• EXTRACT:

“And my bow!”
Note: I’m on vacation until tomorrow, so I’ve been republishing a few of my favorite posts from earlier in this blog’s run. This post originally appeared, in a slightly different form, on September 9, 2014.
In the nine and more hours of the Lord of the Rings trilogy, as directed by Peter Jackson, Legolas speaks to Frodo exactly once. Their sole interaction consists of three words: “And my bow!” (I owe this information to Reddit, which also notes that in the original trilogy, Legolas doesn’t say much of anything. All of Orlando Bloom’s lines could fit comfortably within a page of ordinary text, which speaks to both his charisma and his limitations: he makes an extraordinary impact here with minimal dialogue, but does less well when asked to carry, say, a Cameron Crowe movie.) Granted, Legolas and Frodo are separated for most of the story, and it’s only in the second half of The Fellowship of the Ring—and the last few minutes of The Return of the King—that they share any screen time at all. And the role of Legolas, is anything, is considerably expanded from his part in the books. But it’s still a surprise to discover that two characters who occupy a fair amount of mental real estate in one of the most successful franchises of all time have so little to say to each other.
That said, when you have so many characters competing for space, there are bound to be hiatuses, both here and in other ensembles. Edmund, incredibly, never says a word directly to King Lear, and the two men only occupy the stage together in the closing scenes of the play. In the film version of L.A. Confidential, Jack Vincennes only speaks once to Bud White—”White, you better put a leash on your partner before he kills somebody”—and Bud doesn’t even respond. Yet we still tend to think of them all as pairs, or at least as counterbalancing forces in a narrative that propels itself forward through contrasts. Lear’s story runs in counterpoint to Edmund’s, and each gains enormous resonance from the other. Jack and Bud are opposing points in a triangle, with Ed Exley occupying the final corner, and the story is structured in such a way that we naturally draw comparisons. With Legolas and Frodo, the parallels are less pronounced, but there’s a sense in which the entire Lord of the Rings trilogy is a dialogue between the kind of physical bravery required to take down a mumakil singlehandedly and the plodding, unglamorous courage that carries us step by step into Mordor.

(Saved entries)

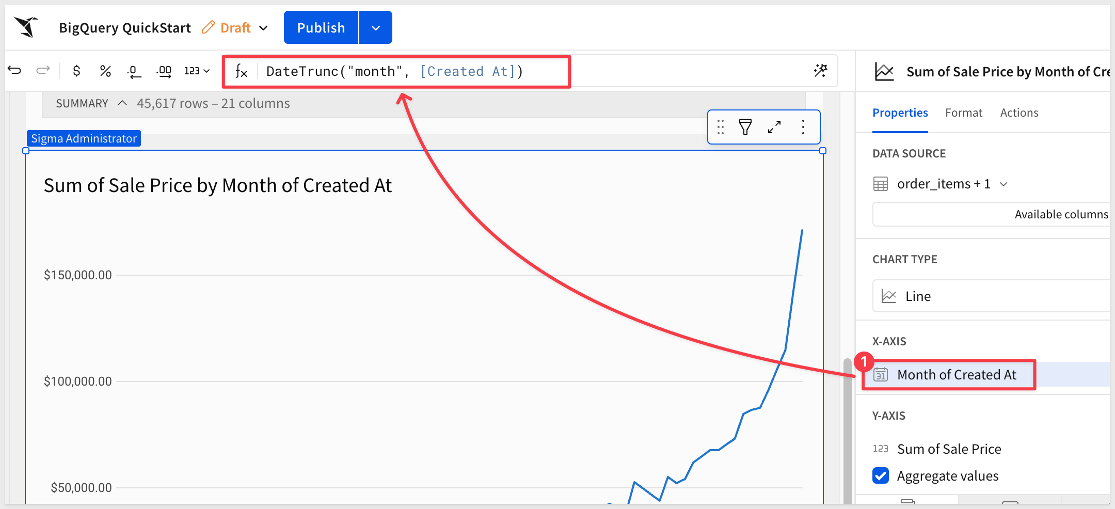The image size is (1115, 509).
Task: Apply percent format icon
Action: pos(105,71)
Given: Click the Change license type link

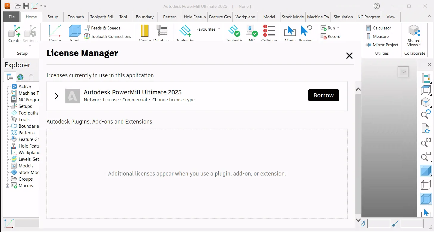Looking at the screenshot, I should (x=173, y=100).

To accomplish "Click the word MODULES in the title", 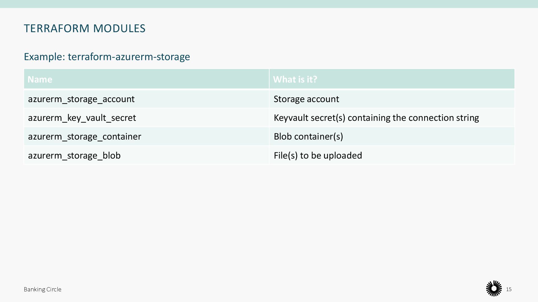I will (119, 29).
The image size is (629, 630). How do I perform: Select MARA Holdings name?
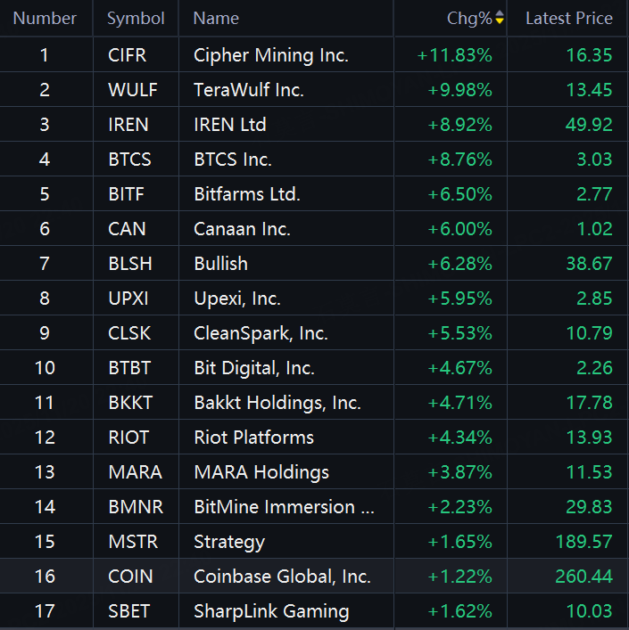click(261, 472)
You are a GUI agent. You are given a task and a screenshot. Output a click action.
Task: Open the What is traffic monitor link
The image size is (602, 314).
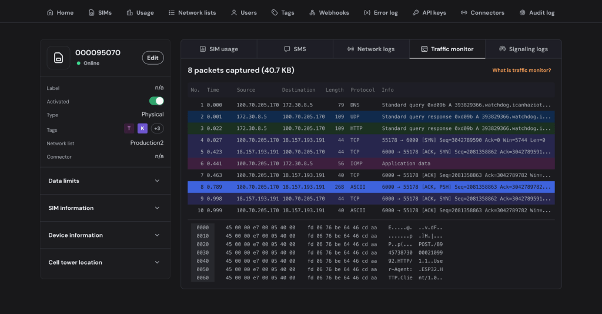click(521, 70)
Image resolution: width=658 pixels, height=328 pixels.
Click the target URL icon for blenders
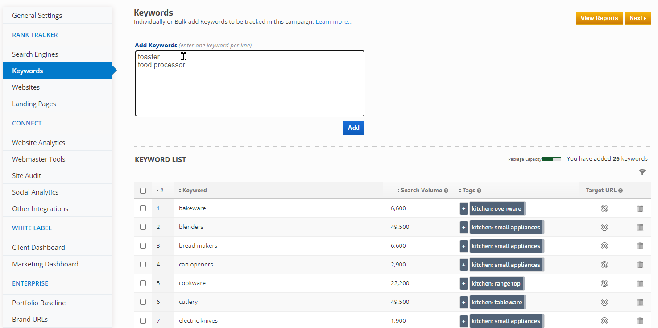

• WORK REQUEST 1: From the blog post, copy the stretch from "Note: I’m on" through "September 9, 2014." word for word.
• WORK REQUEST 2: Name every character from L.A. Confidential that the blog post mentions.
• WORK REQUEST 3: Continue the blog post about Legolas and Frodo, picking up after its final sentence.
The rows have no connection to the blog post.

• RESPONSE AREA 1:
Note: I’m on vacation until tomorrow, so I’ve been republishing a few of my favorite posts from earlier in this blog’s run. This post originally appeared, in a slightly different form, on September 9, 2014.

• RESPONSE AREA 2: Jack Vincennes, Bud White, Ed Exley

• RESPONSE AREA 3:
And what this all demonstrates is the subtle way in which juxtapositions, and not just interactions, allow characters to inform one another as they follow their separate destinies. I’ve written before about the power of ensembles, which, by Metcalfe’s Law, grow correspondingly more potent as the number of players increases. It’s easiest to understand this in terms of potential pairings, each one of which offers possibilities for interest or drama. (The legendary Samson Raphaelson, whose The Human Nature of Playwriting is one of the most useful—and hardest to obtain—books on storytelling around, suggests that authors turn to such pairings when trying to crack the plot: “I make a list of my principal characters and check to see if each character has had a major scene with every other character…I would say a good play, all other things being equal, should have thorough exploration of each other by all the major characters.”) But the pairings don’t necessarily need to take place within the action of the story itself. If the cast is vivid and rich enough, the pairings will naturally occur in the reader’s mind, even if the reader, or author, isn’t conscious of the process.
Which applies to more than character alone. We think of a novel or movie as a linear work of art that moves from one event to the next, but when we remember the books or films we love the most, even those that follow a strict line of action, we have a way of seeing everything simultaneously, with each piece commenting on every other. (In a way, it’s the opposite of how we think about dreams, which seem to appear in the brain in short, compressed bursts of imagery, only to fit themselves into a more conventional narrative when we recall them after the fact.) It’s also how an author often thinks of a work in progress—and one of the hardest parts of writing is balancing that impression of simultaneity with the linear experience of a reader encountering the story for the first time. When I think of Lawrence of Arabia, the memory takes the form of overlapping moments or images that are really separated by vast distances of celluloid: the famous cut from the match to the sunrise, Ali appearing like a dot on the horizon, Lawrence slumping on his camel with exhaustion or collapsing in despair at the Turkish hospital. Legolas and Frodo, or other narrative elements, may barely interact, but they’re part of a fellowship of the imagination.